[Stored data]
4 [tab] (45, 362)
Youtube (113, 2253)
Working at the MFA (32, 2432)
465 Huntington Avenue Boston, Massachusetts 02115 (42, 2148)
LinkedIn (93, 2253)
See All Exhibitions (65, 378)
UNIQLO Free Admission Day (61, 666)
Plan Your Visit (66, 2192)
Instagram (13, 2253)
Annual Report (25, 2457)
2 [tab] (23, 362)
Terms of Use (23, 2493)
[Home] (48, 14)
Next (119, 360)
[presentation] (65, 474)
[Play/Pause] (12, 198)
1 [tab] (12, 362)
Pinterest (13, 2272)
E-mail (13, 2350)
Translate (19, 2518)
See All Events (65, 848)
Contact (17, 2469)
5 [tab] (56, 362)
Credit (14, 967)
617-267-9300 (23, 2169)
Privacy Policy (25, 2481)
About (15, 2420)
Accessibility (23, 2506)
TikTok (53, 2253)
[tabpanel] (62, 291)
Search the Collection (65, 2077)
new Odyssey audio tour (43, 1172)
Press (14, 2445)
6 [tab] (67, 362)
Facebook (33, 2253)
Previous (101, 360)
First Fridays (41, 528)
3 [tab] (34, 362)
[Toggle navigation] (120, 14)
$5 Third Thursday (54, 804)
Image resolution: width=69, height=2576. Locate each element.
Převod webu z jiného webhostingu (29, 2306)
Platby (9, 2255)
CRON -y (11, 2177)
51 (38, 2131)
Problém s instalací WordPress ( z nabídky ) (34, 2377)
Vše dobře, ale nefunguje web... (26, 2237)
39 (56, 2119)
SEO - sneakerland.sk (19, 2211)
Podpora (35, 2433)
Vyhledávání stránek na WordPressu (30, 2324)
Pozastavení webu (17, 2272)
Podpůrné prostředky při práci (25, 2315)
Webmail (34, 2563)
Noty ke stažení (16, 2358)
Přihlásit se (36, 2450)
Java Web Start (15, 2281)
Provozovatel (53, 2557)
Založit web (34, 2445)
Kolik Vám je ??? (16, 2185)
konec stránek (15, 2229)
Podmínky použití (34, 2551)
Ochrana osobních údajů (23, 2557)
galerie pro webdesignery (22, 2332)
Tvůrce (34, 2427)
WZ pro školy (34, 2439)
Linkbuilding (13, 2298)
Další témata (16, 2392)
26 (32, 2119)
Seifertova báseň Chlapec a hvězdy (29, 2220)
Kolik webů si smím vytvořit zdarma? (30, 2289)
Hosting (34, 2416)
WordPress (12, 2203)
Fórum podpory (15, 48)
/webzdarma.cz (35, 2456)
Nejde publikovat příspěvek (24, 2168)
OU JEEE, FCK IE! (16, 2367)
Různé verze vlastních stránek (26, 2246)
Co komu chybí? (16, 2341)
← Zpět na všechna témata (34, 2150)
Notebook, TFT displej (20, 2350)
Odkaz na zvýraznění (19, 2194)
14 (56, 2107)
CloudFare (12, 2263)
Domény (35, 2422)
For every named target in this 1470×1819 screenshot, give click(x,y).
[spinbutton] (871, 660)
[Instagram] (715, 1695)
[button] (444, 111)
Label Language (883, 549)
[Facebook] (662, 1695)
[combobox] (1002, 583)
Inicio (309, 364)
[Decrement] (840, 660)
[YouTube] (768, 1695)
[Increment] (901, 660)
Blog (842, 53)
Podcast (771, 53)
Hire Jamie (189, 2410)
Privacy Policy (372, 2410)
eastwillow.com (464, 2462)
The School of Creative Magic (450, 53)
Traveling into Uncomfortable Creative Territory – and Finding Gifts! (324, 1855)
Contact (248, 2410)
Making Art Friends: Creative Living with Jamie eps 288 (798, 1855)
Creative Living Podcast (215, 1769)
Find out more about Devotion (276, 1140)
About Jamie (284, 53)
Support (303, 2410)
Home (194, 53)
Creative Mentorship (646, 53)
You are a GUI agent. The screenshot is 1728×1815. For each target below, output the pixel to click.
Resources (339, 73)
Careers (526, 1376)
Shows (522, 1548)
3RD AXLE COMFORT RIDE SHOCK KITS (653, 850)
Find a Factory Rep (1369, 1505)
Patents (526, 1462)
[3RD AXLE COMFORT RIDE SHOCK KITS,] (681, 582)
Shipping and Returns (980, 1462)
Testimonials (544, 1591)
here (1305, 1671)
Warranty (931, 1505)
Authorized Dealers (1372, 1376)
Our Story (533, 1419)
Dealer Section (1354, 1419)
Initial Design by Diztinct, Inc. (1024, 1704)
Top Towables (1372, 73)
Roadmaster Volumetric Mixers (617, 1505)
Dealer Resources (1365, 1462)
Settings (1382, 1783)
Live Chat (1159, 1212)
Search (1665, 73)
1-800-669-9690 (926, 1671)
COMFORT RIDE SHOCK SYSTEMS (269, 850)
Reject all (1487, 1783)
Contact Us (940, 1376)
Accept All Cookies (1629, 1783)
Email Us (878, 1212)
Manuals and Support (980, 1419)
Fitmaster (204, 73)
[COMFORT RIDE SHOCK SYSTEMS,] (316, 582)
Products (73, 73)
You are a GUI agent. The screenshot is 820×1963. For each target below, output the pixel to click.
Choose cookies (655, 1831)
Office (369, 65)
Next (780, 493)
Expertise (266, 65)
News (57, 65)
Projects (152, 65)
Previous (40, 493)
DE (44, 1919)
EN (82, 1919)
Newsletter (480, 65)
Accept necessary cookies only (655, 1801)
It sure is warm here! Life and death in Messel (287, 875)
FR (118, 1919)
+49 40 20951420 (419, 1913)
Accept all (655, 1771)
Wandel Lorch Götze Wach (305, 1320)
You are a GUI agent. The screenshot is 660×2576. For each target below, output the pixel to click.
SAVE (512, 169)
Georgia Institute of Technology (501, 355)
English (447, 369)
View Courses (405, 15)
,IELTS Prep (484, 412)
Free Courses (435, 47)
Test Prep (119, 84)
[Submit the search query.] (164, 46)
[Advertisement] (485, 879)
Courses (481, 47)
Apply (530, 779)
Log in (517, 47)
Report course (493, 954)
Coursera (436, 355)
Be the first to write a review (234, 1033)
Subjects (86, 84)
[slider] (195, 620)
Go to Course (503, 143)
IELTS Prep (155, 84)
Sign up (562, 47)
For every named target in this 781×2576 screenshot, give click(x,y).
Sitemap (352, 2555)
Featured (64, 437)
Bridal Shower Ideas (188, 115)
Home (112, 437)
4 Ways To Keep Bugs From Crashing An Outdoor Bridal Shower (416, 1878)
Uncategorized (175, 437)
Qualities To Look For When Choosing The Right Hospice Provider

Problem details:
Please copy every line of the data that carries the string "here".

Solution to the exercise:
here (1305, 1671)
It sure is warm here! Life and death in Messel (287, 875)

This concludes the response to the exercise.